7. Abbiamo già scritto che la pur vergognosissima risoluzione 1973 è stata forzata dagli aggressori, che sono andati ben oltre l’imposizione della «no fly zone». Resta però il nodo dell’azione terrestre, al momento esclusa dall’Onu. Un’esclusione voluta da Russia e Cina, ed accettata dalle potenze occidentali proprio in virtù della scommessa sulla rapida capitolazione del rais. Si tratta di un’esclusione senza precedenti. In Afghanistan i bombardamenti aprirono la strada all’occupazione militare. In Jugoslavia l’azione terrestre non fu necessaria, ma era stata pianificata e comunque l’occupazione del Kosovo arrivò subito dopo il cessate il fuoco. In Iraq, nel 2003, aerei e carri armati si mossero nello stesso istante. Potrà reggere questa esclusione nel caso libico, qualora Gheddafi resista proprio in virtù delle palesi contraddizioni politiche degli aggressori? Difficile crederlo.

8. Mentre i complottisti hard credono che tutte le sollevazioni del Mondo Arabo siano riconducibili alla categoria delle «rivoluzioni colorate», i complottisti soft applicano questa categoria al solo caso libico, basandosi su un diverso tasso di antimperialismo di Gheddafi rispetto a Ben Ali e Mubarak. Purtroppo, quel che era vero fino ad una certa data, non è più vero da lungo tempo, tant’è che Gheddafi (insieme ad Abu Mazen e alla famiglia reale saudita) è stato il più strenuo sostenitore tanto del dittatore tunisino quanto di quello egiziano. Un fatto che spiega, tra le altre cose, l’attuale freddezza dei popoli arabi nello schierarsi contro l’aggressione in corso. Il complotto non c’è stato – viceversa non si spiegherebbe né l’impreparazione degli insorti, né la scarsa pianificazione dell’attacco militare – ma certamente qualcuno in occidente ha pensato di sfruttare la crisi libica per potersi presentare come «liberatore». Anche questo disegno appare però assai debole, visto che le contraddizioni in seno al blocco imperialista hanno acceso un dibattito proprio sulla convenienza economica della guerra per i diversi soggetti in campo, mettendo così in luce l’inconsistenza delle motivazioni «democratiche» ed «umanitarie».

9. Il fatto che ad oggi il caos prevalga, non vuol dire che l’imperialismo sia destinato ad un inevitabile autogol.

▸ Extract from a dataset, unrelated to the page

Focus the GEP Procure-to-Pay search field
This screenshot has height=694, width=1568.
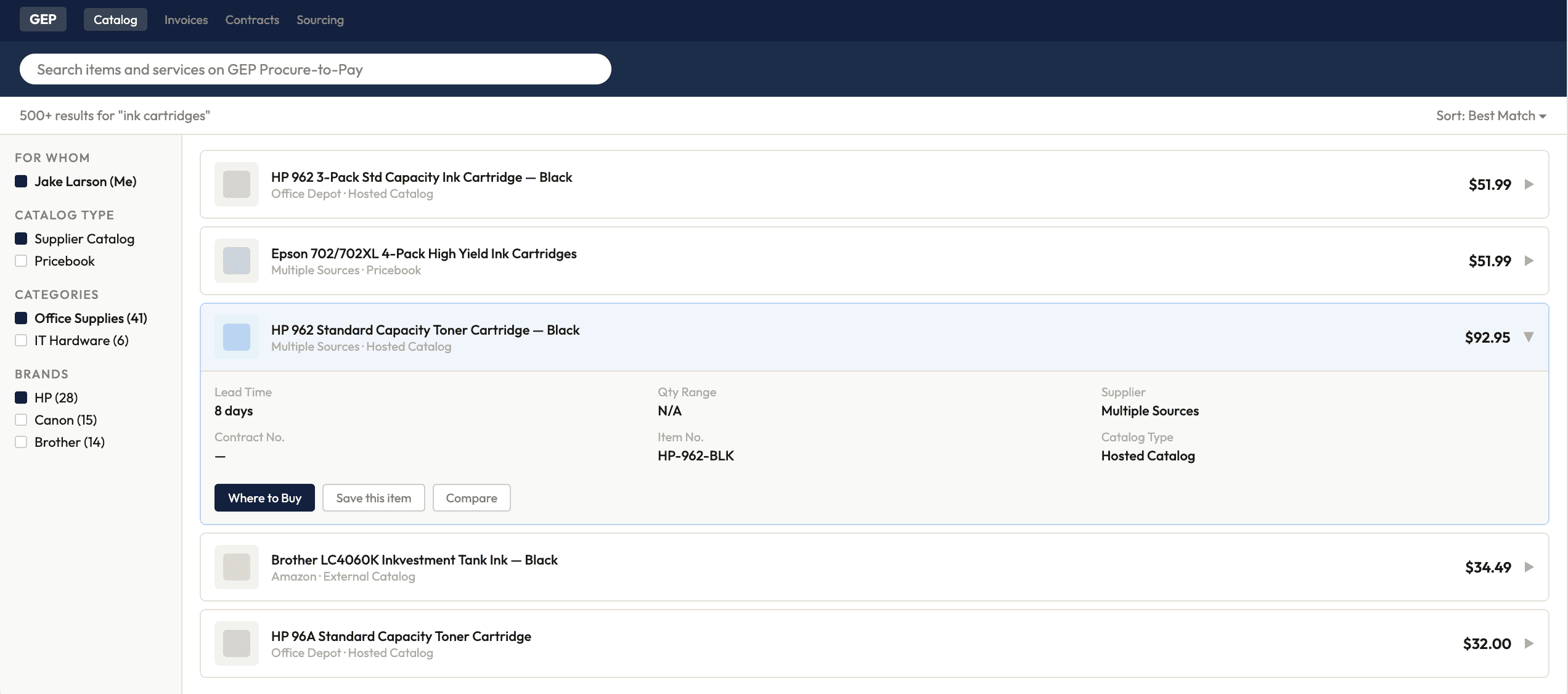tap(315, 69)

Un’evenienza che però non possiamo neppure escludere. Stati Uniti, Francia, Gran Bretagna ed Italia, così come la Nato, sono ormai in gioco. Ben difficilmente potranno uscirne in punta di piedi. Da qui il palpabile nervosismo di queste ore.

10. Sicuramente queste note sparse andranno riviste alla luce di quanto avverrà nei prossimi giorni e nelle prossime settimane, tenendo però fermi alcuni punti: a) la rivolta libica è stato un fatto reale di popolo perlomeno in vaste aree della Cirenaica; b) essa non è stata eterodiretta fin dal principio dalle potenze occidentali, che hanno cercato di inserirvisi solo in un secondo momento; c) per queste stesse ragioni la guerra in corso non era affatto pianificata; d) tuttavia l’attuale confusione nel campo degli imperialisti non significa che l’aggressione si fermerà tanto facilmente; e) per questo occorre lavorare alla più ampia mobilitazione contro la guerra, tanto più in Italia, paese ridotto come non mai al ruolo di portaerei dell’occidente.